Anybody have any experience with this?


----------



## rickbern (Oct 7, 2020)

By the way, anybody looking to follow me down this rabbit hole (seriously, it looks affordable; I swear it!) here's an article from Food & Wine:









The Food & Wine Guide to Clay Pot Cooking


An in-depth exploration of the history and science of clay-pot cooking, with recipes, useful tips, and easy techniques.




www.foodandwine.com





There's also a book called Mediterranean Clay Pot Cookery by Paula Wolfert.


----------



## 9mmbhp (Oct 7, 2020)

I have a kamado-san donabe rice cooker and several others from Naoko Moore's ToiroKitchen.com shop. She has quite a few recipes on the toiro website, her personal blog and a donabe cookbook as well.

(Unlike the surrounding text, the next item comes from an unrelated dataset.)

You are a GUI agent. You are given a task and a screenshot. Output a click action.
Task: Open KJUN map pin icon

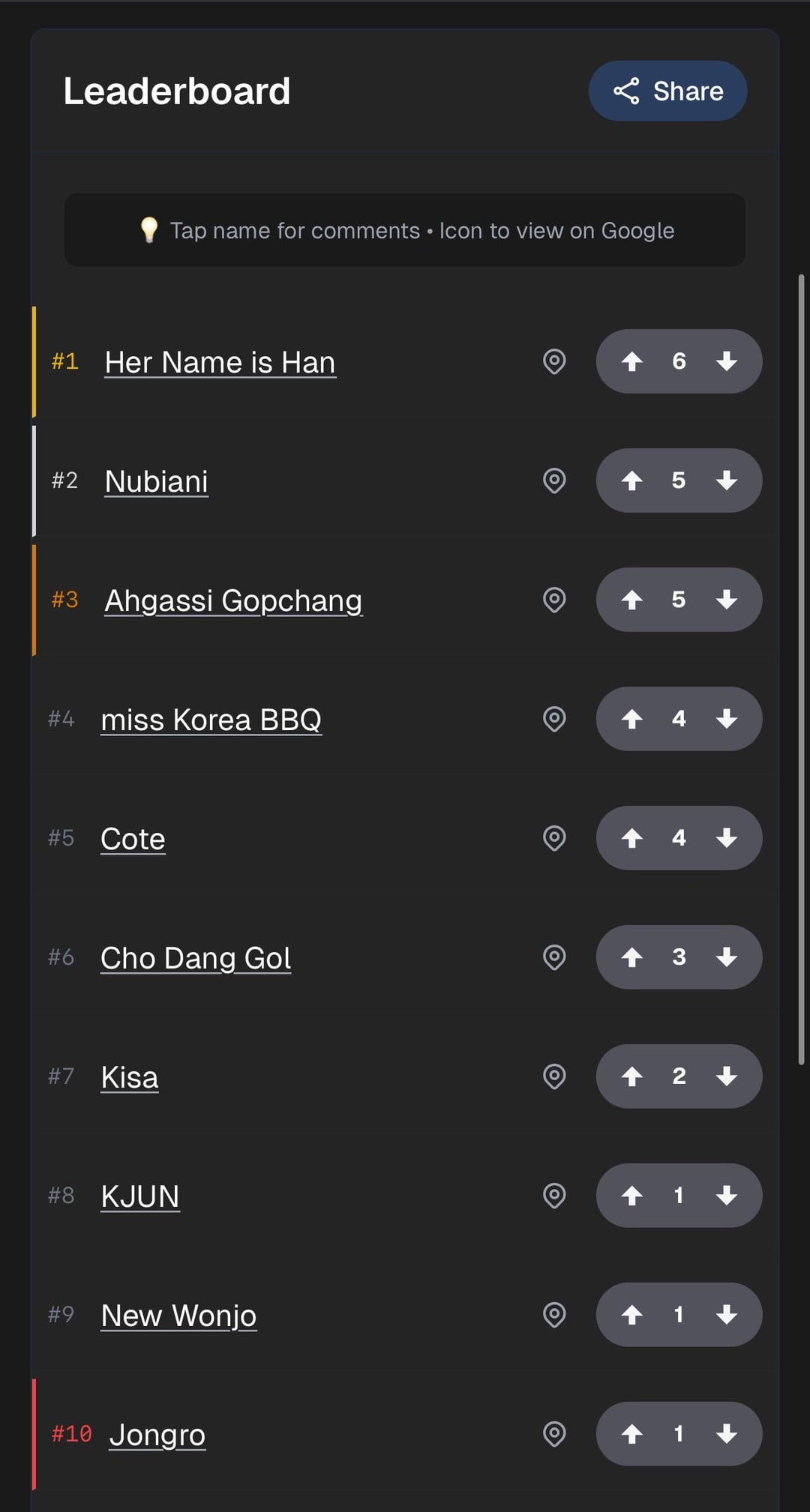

The Iga-yaki donabe are hand-made, artisanal items and their prices reflect that. I don't think the results with them are significantly better but they are very nicely made.

Nabes are go-to weeknight suppers in the winter: a single pot, usually take less than an hour start to finish, delicious and healthy. Shabu-shabu is also fun to do at the table with a portable butane burner.


----------



## btbyrd (Oct 7, 2020)

I also have a few Iga Mono donabes purchased from Toiro. They're on the pricier side, but they look and feel nicer than almost anything else I've seen. I use my kamado-san all the time to make rice, but seldom use my others (a tagine and a smoker) but I keep meaning to remedy that deficiency. I also keep meaning to try to make nabe in kamado-san, but the 3-cup version isn't ideal so I haven't given it a shot yet. Naoko Moore put out a donabe cookbook with chef Kyle Connaughton that is a useful guidebook/advertisement for the more popular donabes Toiro sells.

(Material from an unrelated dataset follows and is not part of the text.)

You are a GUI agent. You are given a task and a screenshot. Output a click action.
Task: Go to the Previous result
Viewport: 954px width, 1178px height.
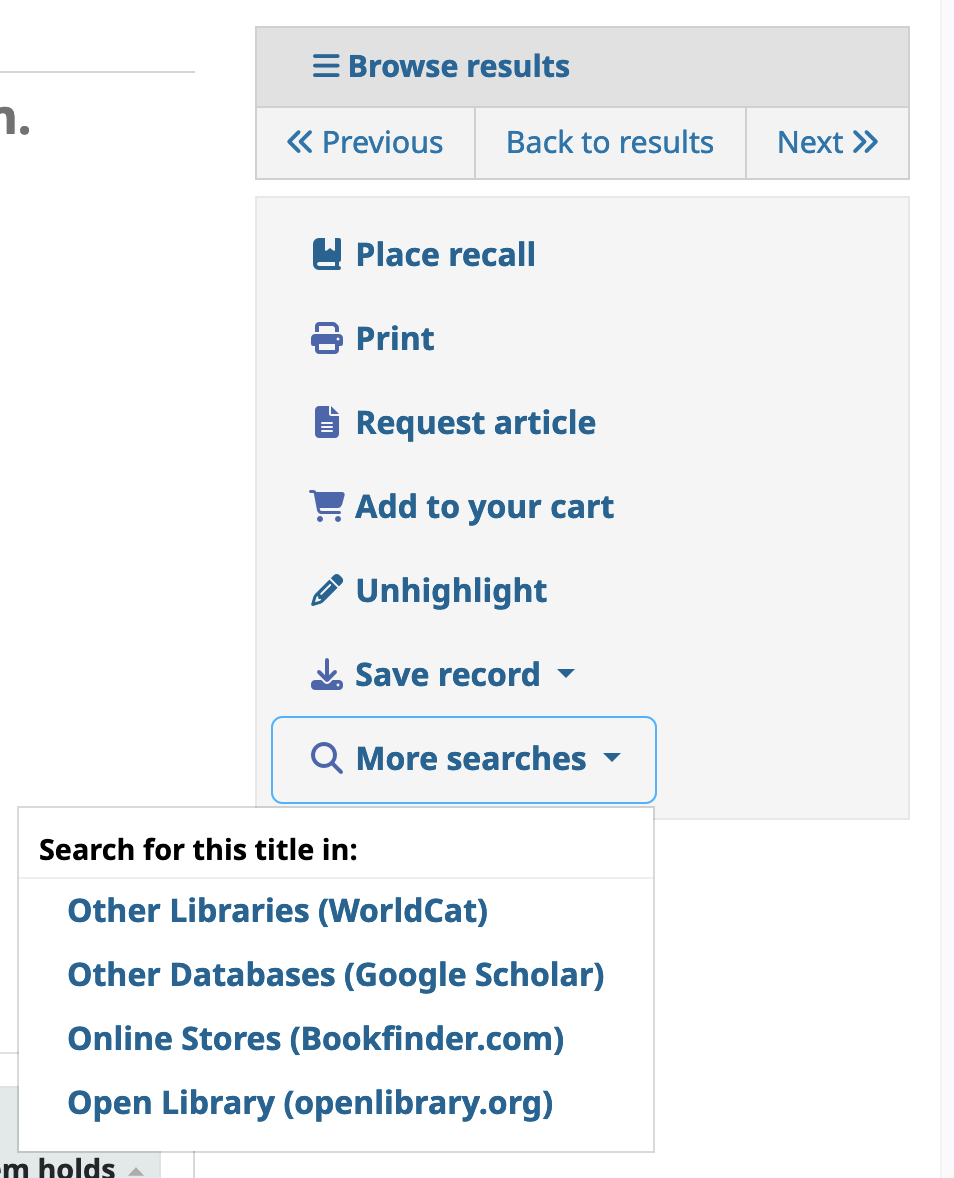[x=365, y=143]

There's a Facebook group called Cooking With Clay that you might want to check out.


----------



## Slim278 (Oct 7, 2020)

I have a personal friend who has been making clay pottery for a long time and recently retired from teaching ceramics at Vanderbilt University. Take a look at her stuff if you are headed down this rabbit hole. 





Susan DeMay


Susan DeMay produces functional and decorative stoneware pottery and other artistic forms, such as wall works, sculptural vases, and tile projects. She maintains a studio, Made by deMay, in Smithville, Tennessee with the help a number of assistants.



www.susandemay.com


----------



## btbyrd (Oct 7, 2020)

Good looking pottery, but I'm not sure if any of her work is intended to be used over a direct flame or in an oven.


----------



## Slim278 (Oct 7, 2020)

She advertises as making both functional and decorative. I have little to no experience cooking with stoneware but don't see how these would function any differently than ones made by someone else.


----------



## McMan (Oct 7, 2020)

rickbern said:


> I'm fascinated lately with the idea of clay pot cooking. I have a tagine ... I'm thinking of getting a donabe ...


Two birds, one stone:








Nagatani-en Tagine Donabe


Located in the heart of San Francisco, Bernal Cutlery offers whetstone sharpening services, Japanese, French, American, and German knives for sale as well as v




bernal-cutlery.shoplightspeed.com


----------



## rickbern (Oct 8, 2020)

I don’t quite understand why some of those donabes have a metal grid in them. Is that some dry roasting deal?


----------



## rickbern (Oct 8, 2020)

Slim278 said:


> She advertises as making both functional and decorative. I have little to no experience cooking with stoneware but don't see how these would function any differently than ones made by someone else.
> 
> View attachment 97746


Slim, I’m hoping to get something with unglazed clay. Those pieces are beautiful, but I doubt they’re intended to be used over an open flame.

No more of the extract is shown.